Alluvial mining techniques were destructive to the environment, leaving topsoil stripped, ground pockmarked with mullock heaps and shafts, river banks and beds destroyed and timber clear-felled.

A diggers' toolkit included a wide tin pan, pick axes, spades, shovels, a wheelbarrow, felling axes, trowels, iron wedges, crowbars, metal buckets and a cradle. Miners purchased these tools from store keepers or exhausted diggers leaving the goldfields.

Miners worked in informal bands of three to six people. They pooled equipment and profits and shared domestic tasks such as cooking. Diggers lived in tents pitched on their claim or on nearby spare land. Large tent settlements arose near the goldfields. Hotels and stores advertised their locations with banners or flags.
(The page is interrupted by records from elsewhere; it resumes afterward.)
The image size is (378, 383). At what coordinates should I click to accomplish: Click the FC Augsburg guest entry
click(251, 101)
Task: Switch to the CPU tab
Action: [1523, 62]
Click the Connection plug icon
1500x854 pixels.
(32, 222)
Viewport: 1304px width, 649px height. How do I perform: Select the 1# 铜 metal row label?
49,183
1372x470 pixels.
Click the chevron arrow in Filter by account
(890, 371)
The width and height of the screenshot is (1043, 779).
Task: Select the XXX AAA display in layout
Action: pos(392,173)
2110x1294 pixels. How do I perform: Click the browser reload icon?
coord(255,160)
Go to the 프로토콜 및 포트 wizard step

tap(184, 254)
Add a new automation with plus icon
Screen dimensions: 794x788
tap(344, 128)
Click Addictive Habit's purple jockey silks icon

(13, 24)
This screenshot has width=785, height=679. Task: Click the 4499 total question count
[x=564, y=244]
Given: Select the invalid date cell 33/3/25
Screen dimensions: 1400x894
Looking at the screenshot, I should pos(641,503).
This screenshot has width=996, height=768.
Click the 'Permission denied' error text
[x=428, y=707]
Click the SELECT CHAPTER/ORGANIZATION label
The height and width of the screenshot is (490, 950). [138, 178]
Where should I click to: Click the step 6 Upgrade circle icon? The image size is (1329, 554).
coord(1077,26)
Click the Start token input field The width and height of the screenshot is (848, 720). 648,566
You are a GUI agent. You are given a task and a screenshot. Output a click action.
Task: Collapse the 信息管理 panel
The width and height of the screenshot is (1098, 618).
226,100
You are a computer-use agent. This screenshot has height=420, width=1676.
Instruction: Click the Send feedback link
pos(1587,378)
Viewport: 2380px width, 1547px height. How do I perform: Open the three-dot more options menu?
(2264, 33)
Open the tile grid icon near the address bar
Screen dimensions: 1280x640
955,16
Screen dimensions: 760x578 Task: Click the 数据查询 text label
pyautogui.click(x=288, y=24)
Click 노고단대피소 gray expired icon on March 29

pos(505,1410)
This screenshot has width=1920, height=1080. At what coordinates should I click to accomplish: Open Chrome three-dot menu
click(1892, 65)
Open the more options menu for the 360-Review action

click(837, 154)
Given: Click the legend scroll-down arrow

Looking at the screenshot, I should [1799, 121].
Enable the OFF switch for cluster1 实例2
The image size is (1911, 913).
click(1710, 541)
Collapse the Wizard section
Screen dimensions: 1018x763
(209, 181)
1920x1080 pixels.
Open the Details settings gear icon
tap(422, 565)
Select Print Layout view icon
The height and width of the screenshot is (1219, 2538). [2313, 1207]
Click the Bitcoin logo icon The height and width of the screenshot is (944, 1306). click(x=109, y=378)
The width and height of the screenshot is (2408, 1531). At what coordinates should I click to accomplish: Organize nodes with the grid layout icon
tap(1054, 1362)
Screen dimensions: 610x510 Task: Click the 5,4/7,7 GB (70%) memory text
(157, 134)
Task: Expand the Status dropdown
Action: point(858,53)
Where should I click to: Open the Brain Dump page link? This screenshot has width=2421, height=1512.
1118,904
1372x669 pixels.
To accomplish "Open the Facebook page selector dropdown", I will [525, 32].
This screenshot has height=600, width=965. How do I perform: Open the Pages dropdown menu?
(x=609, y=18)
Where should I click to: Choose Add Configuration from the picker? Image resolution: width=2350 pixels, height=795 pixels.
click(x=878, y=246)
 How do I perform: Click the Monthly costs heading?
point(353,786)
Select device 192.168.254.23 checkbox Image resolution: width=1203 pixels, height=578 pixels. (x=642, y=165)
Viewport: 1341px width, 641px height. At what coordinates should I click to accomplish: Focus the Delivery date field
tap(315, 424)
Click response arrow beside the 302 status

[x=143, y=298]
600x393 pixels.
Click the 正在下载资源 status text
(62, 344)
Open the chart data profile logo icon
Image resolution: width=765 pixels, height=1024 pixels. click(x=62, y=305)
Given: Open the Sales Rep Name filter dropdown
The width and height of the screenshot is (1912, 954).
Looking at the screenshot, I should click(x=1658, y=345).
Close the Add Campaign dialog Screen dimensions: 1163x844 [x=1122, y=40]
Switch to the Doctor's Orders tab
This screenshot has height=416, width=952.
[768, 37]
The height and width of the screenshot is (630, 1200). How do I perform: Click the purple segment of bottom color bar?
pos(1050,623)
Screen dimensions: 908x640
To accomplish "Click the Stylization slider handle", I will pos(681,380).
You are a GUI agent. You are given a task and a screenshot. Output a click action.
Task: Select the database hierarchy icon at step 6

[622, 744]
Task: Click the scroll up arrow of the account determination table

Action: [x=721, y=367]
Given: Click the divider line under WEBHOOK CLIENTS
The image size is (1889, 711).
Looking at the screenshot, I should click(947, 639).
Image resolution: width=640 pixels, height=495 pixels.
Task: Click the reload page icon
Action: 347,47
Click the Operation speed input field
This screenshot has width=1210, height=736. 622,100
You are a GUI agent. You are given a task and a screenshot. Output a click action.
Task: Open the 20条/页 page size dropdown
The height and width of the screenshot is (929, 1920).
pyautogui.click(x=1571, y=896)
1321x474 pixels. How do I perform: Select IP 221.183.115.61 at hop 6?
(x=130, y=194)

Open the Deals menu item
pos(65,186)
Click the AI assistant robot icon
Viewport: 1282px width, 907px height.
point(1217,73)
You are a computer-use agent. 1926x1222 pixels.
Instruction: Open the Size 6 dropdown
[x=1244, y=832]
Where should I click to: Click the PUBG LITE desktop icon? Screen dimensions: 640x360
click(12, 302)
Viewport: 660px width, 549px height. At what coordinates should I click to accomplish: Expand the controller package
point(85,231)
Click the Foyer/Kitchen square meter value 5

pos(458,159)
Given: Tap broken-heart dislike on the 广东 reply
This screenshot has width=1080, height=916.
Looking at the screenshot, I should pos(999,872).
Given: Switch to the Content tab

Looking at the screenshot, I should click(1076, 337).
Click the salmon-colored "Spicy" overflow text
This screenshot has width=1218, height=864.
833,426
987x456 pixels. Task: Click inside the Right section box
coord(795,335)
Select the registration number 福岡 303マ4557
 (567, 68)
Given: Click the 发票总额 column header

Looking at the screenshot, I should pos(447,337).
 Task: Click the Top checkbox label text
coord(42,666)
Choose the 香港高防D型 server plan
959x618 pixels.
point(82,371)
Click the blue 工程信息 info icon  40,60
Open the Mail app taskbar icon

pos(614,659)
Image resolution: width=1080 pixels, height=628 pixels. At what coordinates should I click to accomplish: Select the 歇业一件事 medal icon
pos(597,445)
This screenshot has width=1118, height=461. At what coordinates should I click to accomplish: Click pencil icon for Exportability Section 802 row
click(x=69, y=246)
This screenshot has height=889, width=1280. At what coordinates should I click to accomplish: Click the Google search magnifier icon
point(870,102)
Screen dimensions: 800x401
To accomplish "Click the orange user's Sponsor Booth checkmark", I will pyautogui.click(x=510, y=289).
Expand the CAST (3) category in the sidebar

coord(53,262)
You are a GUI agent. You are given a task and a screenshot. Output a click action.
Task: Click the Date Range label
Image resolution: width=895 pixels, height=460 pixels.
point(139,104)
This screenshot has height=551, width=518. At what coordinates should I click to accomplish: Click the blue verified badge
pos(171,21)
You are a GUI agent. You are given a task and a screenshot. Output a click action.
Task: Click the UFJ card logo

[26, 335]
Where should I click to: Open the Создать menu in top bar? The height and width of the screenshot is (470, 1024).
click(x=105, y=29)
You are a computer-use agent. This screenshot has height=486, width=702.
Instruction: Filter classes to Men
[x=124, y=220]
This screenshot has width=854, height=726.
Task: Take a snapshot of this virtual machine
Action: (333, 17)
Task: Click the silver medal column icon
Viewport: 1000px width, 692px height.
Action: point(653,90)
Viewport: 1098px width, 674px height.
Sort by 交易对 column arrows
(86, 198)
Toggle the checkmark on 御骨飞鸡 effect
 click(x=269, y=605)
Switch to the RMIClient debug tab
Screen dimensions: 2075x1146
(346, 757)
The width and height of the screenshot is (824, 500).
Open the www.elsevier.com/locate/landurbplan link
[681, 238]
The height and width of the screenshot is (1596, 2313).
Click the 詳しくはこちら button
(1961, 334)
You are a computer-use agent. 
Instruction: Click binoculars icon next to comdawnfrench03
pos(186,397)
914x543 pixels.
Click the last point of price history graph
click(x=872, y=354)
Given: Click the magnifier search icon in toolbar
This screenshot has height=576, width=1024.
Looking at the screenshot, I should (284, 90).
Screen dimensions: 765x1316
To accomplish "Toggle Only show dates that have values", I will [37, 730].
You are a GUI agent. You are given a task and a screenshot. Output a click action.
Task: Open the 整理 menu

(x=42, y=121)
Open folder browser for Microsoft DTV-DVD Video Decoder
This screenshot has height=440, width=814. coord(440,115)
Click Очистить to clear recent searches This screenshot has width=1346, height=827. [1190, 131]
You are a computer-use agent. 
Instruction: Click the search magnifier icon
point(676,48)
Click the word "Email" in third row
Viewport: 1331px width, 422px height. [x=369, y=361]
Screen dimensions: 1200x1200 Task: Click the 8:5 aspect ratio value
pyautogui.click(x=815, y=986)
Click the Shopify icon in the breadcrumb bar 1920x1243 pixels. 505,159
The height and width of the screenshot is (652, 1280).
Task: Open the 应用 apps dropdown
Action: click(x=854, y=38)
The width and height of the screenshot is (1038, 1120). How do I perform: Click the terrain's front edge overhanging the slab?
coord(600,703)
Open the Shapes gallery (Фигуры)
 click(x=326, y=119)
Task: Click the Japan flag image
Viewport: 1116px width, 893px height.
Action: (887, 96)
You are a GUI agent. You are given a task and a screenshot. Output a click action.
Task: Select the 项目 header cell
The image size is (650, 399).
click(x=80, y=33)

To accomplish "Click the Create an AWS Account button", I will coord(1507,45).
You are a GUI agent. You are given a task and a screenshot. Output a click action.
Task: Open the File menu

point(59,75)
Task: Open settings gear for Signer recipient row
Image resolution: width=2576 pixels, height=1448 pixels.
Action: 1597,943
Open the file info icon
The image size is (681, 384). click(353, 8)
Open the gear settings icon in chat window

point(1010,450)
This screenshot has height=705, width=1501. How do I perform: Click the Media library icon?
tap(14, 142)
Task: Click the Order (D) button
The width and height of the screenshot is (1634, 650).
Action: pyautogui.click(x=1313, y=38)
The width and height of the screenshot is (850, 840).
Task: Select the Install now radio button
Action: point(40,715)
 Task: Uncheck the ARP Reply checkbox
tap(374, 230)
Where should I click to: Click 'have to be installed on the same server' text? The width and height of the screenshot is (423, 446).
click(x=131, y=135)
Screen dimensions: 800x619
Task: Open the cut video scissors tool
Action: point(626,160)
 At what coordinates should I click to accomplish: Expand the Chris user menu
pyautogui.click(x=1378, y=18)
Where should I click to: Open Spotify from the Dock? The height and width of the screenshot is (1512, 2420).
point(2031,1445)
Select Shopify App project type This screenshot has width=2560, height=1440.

Crowded into settlements of 20 000 people, without sanitation and with tents only a few feet apart, disease spread quickly. Fleas, bed bugs and dysentery were regular visitors to the goldfields. Typhoid occasionally made deadly ravages. During summer, there was a chronic shortage of water for both working and drinking.

Goldfields were largely male communities although a few women worked mining claims, either in their own right or with male partners. Other women worked as storekeepers, publicans and prostitutes.

By the end of the 1850s many of the alluvial claims were exhausted and were replaced by larger, mechanised enterprises. The early mining techniques persisted into the twentieth century on the fringes of the larger mines, in old mining areas that were reworked and in the remote goldfields of Gippsland and the High Country.